[[ Data records, beginning ]]

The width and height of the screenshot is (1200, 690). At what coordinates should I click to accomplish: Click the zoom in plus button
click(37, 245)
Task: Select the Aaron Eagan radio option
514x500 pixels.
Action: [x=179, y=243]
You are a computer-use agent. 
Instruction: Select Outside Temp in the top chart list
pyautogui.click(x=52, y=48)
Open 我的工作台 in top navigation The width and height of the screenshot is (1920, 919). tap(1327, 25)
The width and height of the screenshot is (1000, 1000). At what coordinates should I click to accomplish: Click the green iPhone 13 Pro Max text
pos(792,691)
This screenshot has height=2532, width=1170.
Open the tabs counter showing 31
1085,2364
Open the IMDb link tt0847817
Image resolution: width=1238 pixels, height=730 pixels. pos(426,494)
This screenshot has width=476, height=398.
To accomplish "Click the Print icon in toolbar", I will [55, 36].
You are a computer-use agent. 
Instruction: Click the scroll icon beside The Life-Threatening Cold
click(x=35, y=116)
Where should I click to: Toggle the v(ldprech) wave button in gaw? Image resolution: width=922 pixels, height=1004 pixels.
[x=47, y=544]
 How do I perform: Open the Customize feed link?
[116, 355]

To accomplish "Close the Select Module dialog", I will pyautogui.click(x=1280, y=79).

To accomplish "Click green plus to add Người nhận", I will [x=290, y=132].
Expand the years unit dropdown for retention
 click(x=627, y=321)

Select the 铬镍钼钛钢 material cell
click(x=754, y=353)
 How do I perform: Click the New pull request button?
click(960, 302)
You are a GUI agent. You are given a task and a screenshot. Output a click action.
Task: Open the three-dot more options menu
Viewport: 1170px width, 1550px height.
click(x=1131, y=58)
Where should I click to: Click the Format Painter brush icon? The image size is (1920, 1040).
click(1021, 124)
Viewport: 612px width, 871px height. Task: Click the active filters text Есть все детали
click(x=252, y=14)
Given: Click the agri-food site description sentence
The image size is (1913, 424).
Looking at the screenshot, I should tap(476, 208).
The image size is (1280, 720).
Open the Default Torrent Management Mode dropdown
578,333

[[ Data records, end ]]

# [Task statement]
Lines that contain "This" are to be copied from the records above.

# [Result]
This screenshot has height=2532, width=1170.
This screenshot has width=476, height=398.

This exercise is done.